Reuse, Don't Retrain: A Recipe for Continued Pretraining of Language Models
Jupinder Parmar, Sanjev Satheesh, Mostofa Patwary, Mohammad Shoeybi, Bryan Catanzaro
TL;DR
The paper tackles the high cost of pretraining language models by proposing a practical continued pretraining recipe to reuse existing checkpoints. It shows that a two-stage data-distribution strategy (GB then QA) combined with a carefully tuned cosine learning-rate schedule and an optimal distribution switch point yields meaningful gains over naïve continued training, with robustness across horizons from 100B to 1T tokens. Document mining further amplifies benefits by focusing on QA-relevant data.

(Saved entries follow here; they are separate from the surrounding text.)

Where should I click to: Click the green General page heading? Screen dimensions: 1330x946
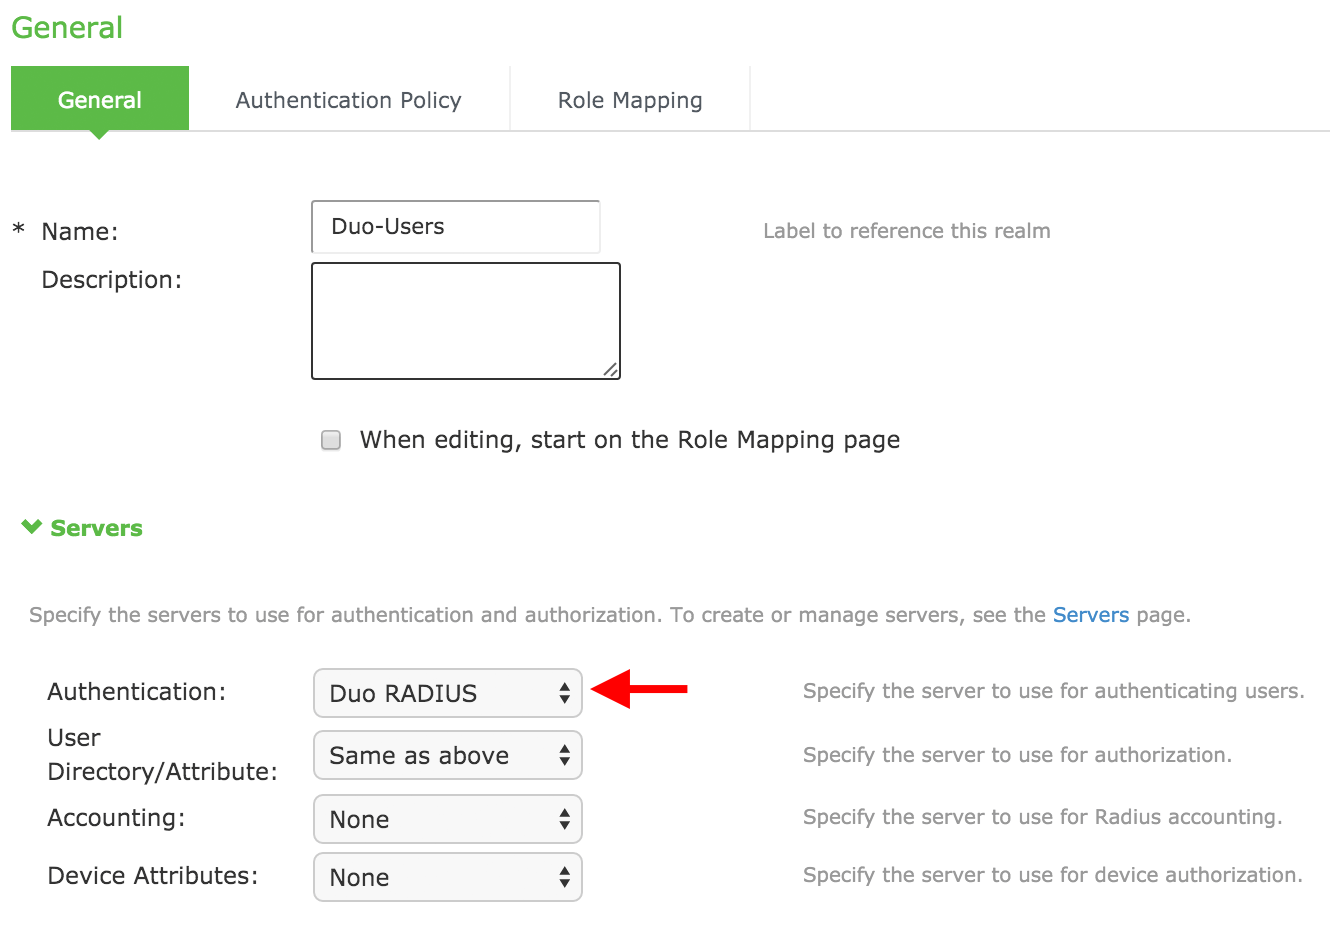[67, 27]
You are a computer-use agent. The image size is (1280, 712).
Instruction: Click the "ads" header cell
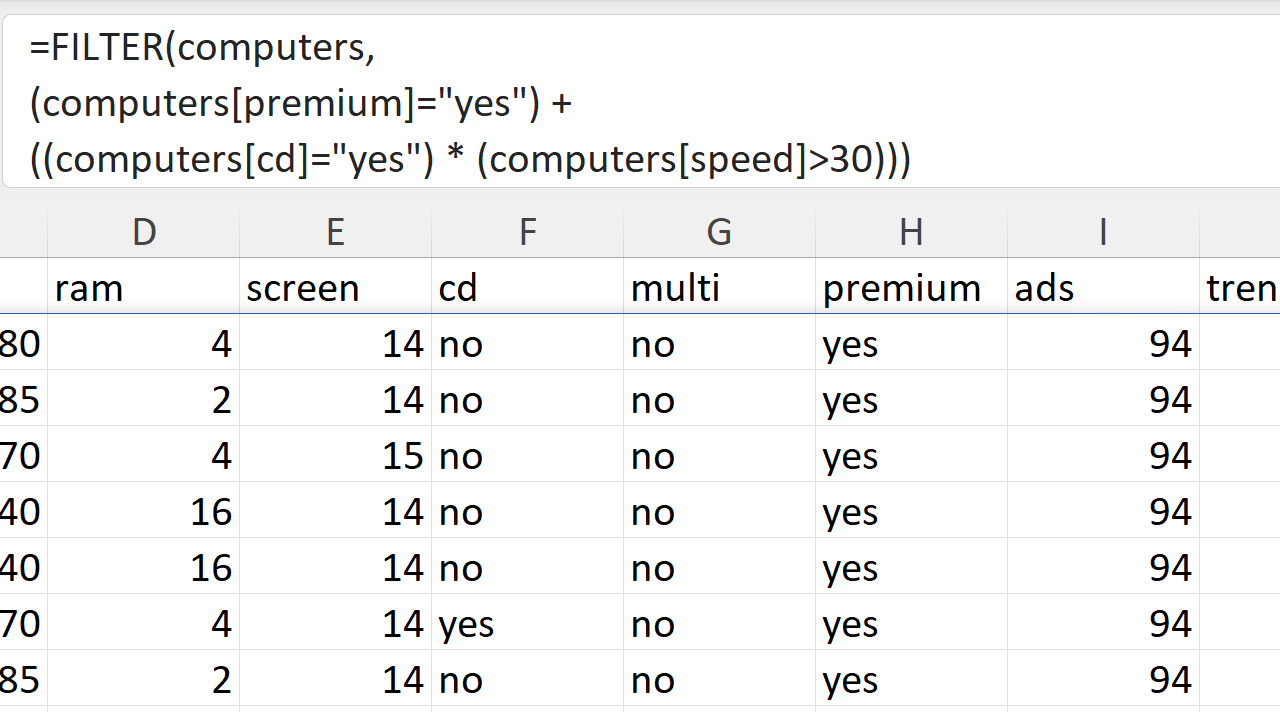[1103, 288]
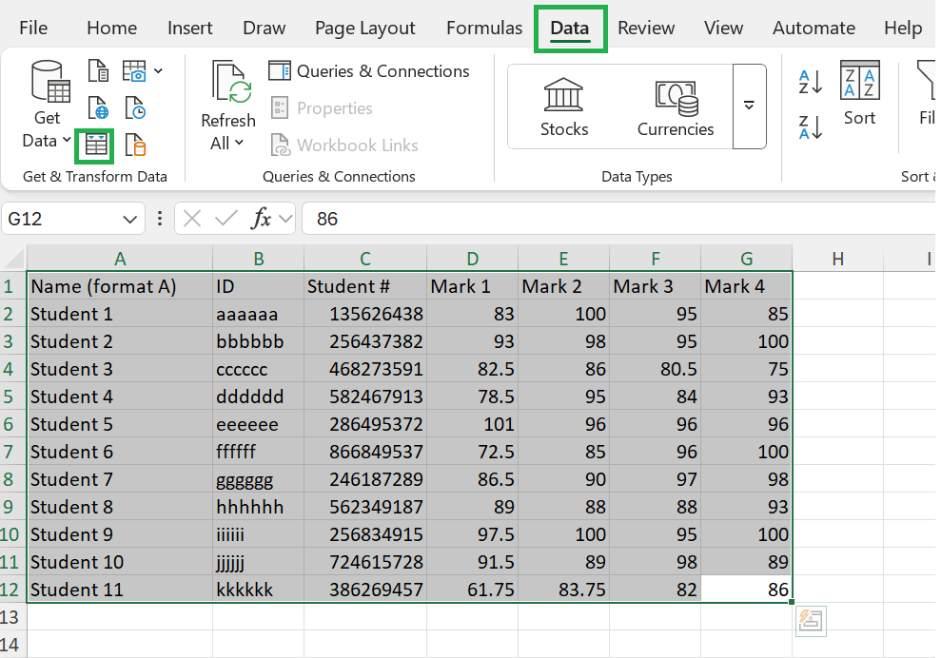Click the Quick Analysis icon below the table
The width and height of the screenshot is (936, 658).
coord(811,622)
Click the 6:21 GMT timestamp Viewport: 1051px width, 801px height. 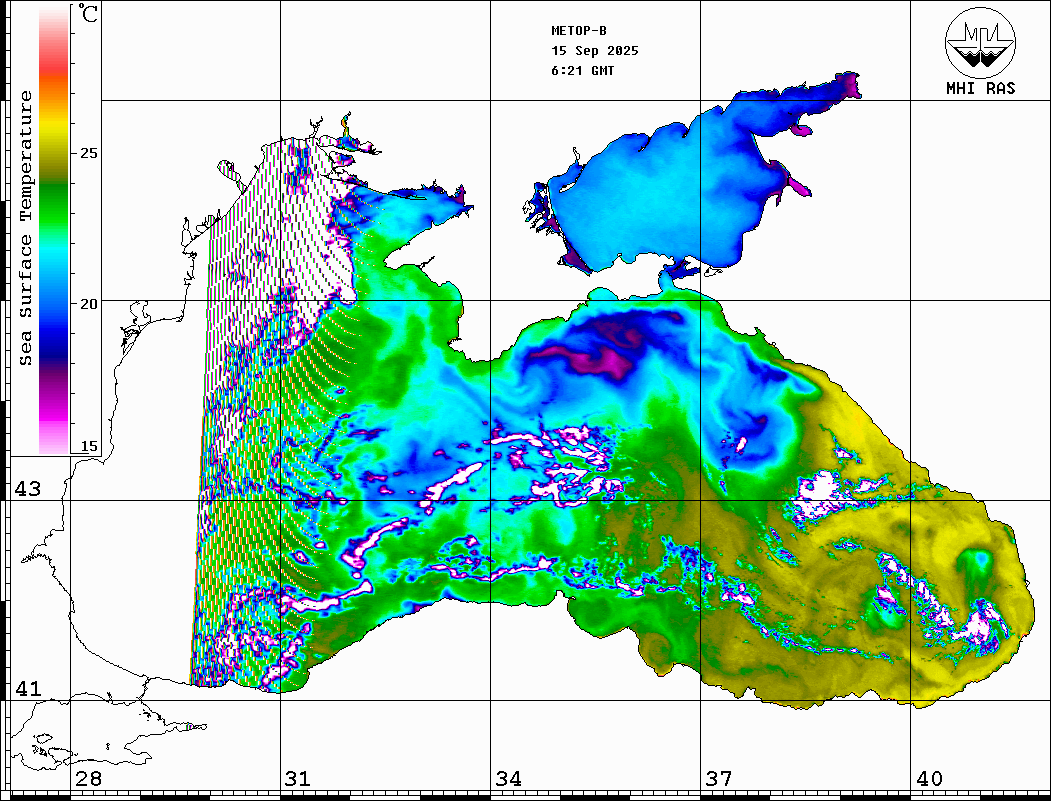(583, 71)
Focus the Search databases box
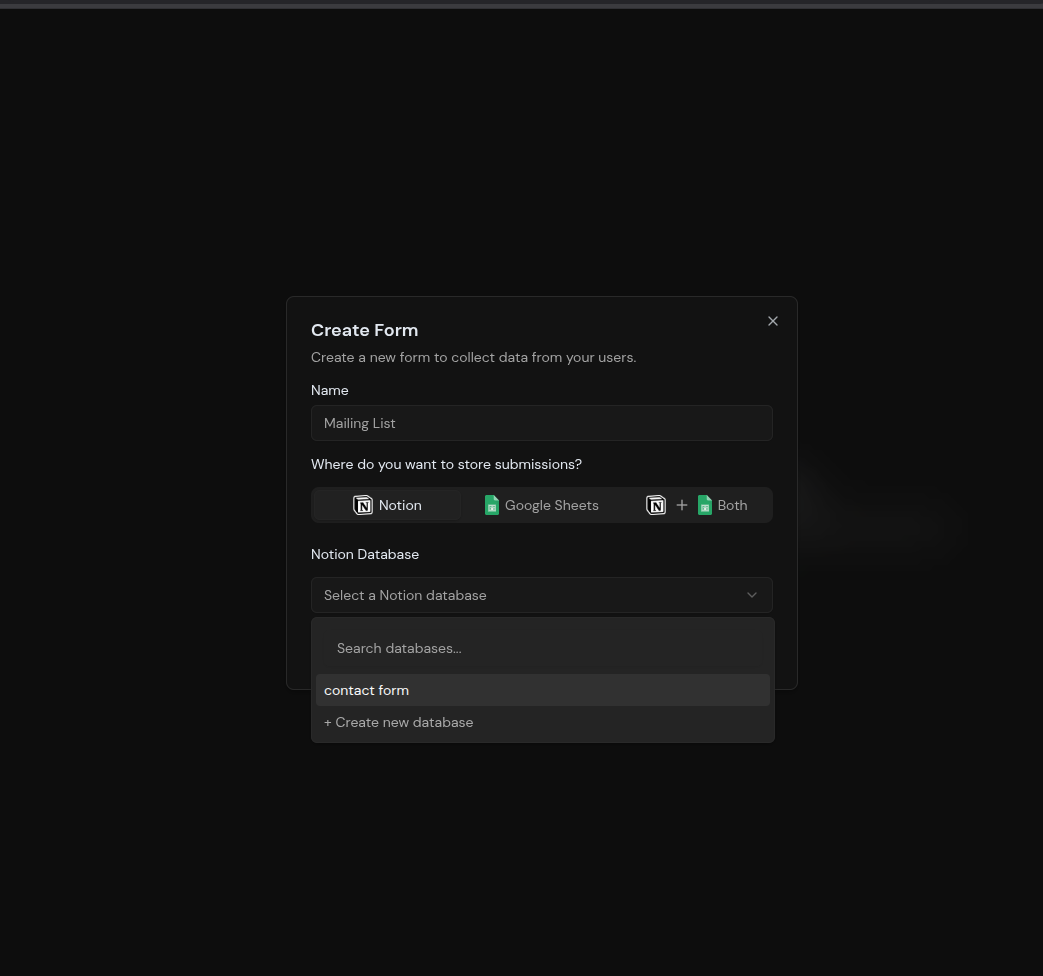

Collectively, the work provides a transferable, scalable workflow for improving general capabilities without starting from scratch, potentially lowering the barrier for deploying stronger LMs.
Abstract
As language models have scaled both their number of parameters and pretraining dataset sizes, the computational cost for pretraining has become intractable except for the most well-resourced teams. This increasing cost makes it ever more important to be able to reuse a model after it has completed pretraining; allowing for a model's abilities to further improve without needing to train from scratch. In this work, we detail a set of guidelines that cover how to design efficacious data distributions and learning rate schedules for continued pretraining of language models. When applying these findings within a continued pretraining run on top of a well-trained 15B parameter model, we show an improvement of 9\% in average model accuracy compared to the baseline of continued training on the pretraining set. The resulting recipe provides a practical starting point with which to begin developing language models through reuse rather than retraining.